A.Ç- Haa ... İyi günler.. Sayın Bakanım Eyüp Bey'i rica ediyorum... ben yurt dışından arıyorum.
İ.K- Kim arıyor
A.Ç- Alaatin der misiniz..?
İ.K- Kim?
A.Ç- Aladdin.
İ.K- Tamam Abi... Bir dakika
E.A- Alo
A.Ç- Alos
E.A- Efendim
A.Ç- Abi nasılsınız? iyisiniz inşallah?
A.Ç- Teşekkür ederim... Sağol.. Sen nasılsın?
A.Ç- Ne olsun abi.. Bildiğin gibi uğraşıyoruz işte.. Siz iyisiniz inşallah
E.A- İyi, uğraşıyoruz valla biz de işte.... Gördüğünüz gibi uğraşıyoruz..
A.Ç- Evet abi
E.A- Ne yapıyorsun... Sıhhatin sağlığın yerinde mi?
A.Ç- Vallahi Abi sıhhatimiz işte... Sıhhatimiz aslında iyi değil... Biliyorsun seninle konuştuk... Sağolasın. Yani sen benim abimsin... Sen o zaman bize bir haber verdin işte... Biz de o zaman bildiğin gibi bir yer değiştirdik..
E.A- Ha...
A.Ç- Daha sonra duyduk ki... Tabii... Yani bazı şeyler duydum.. Üzüldüm tabii
E.A- Bir adam göndermişler oraya. Ondan sonra birşeyler olmuş, haberin var onlardan herhalde.
A.Ç- Ya... Şimdi bunlar... Aslında... Bazı şeylerden haberimiz varda...
E.A- Selçuk diye....
A.Ç- Benim...
E.A- Selçuk diye bir adamı göndermişler
A.Ç- Ya.. onlardan bir şey olmaz. Abi aslında şu...

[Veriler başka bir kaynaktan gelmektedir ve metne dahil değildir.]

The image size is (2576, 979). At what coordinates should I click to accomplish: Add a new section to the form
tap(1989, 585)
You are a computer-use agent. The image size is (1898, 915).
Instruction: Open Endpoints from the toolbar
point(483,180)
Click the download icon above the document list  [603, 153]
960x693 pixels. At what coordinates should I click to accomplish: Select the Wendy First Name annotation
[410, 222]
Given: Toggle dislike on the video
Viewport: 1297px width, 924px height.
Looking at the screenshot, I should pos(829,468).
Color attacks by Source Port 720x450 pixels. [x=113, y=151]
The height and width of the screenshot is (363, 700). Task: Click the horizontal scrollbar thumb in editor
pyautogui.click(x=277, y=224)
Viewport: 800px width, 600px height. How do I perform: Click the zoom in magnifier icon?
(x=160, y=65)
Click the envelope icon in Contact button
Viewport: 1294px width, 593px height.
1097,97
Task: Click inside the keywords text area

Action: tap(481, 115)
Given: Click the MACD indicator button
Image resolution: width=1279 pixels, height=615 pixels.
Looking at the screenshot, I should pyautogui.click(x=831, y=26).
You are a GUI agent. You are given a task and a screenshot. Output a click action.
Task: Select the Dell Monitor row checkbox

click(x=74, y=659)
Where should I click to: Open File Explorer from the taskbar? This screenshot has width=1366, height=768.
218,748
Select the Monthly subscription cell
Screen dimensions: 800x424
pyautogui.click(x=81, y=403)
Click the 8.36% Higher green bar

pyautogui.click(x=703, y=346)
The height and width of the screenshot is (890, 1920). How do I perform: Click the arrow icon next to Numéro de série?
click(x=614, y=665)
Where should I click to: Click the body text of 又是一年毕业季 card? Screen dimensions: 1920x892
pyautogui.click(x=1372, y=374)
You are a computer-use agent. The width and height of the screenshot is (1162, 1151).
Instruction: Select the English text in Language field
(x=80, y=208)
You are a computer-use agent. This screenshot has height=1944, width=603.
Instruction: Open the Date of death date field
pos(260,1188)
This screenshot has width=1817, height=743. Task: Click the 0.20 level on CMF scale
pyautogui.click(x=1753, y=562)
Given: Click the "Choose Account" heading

E.A- Hayır... yani göndermişler oraya... şey için
A.Ç- Doğrudur... benim üzüldüğüm şu yani abi
E.A- Ben sana birşey söyliyeyim. Ben bir iki kişiylen daha haber gönderdim sana... Hem Enis'e söyledim ... Birisi daha söylemişti bana.... o senin Mesut Bey'le ilgili şey yaptığın konu doğru değil... Hiç mümkün değil.
A.Ç- Vallahi şimdi.. şu... biliyor musun Eyüp abi... Mesut Bey önce bizim hemşehrimiz... Daha sonra tabii ki eee...
Sağlam gelmesin...
E.A- O söz Mesut Bey'den çıkmamış... Hiç mümkün değil ben konuştum kendisiyle...
A.Ç- Sonra... Mesela şöyle birşey... diyorlarki...birine... birine açıyor telefon... Orada bir arkadaşım var yanında.... malum insanın yanında (Mesut yılmaz) buraya ‘Sağlam gelmemeli ölü gelmeli'' falan deyince..ee tabii ben bu işe çok üzüldüm..çünkü biz Mesut beye...
E.A- Ya.. mümkün değil
A.Ç- Biz... Mesut beye hayatım boyunca hiçbir zararım olmadı.. biliyorsun o dönemler, seninle hergün konuşuyorduk... artı mesela birgün bana şey oldu. Ömer Göktuğ dediki...ben dedi... şeyle konuştum..dedi..Eyüp Beyle konuştum dedi. Mesut Bey şeye çıkacak ..televizyona çıkacak
E.A- Çıktı... grup toplantısnda, aynı Ömer'in istediği gibi açıklamayı yaptı..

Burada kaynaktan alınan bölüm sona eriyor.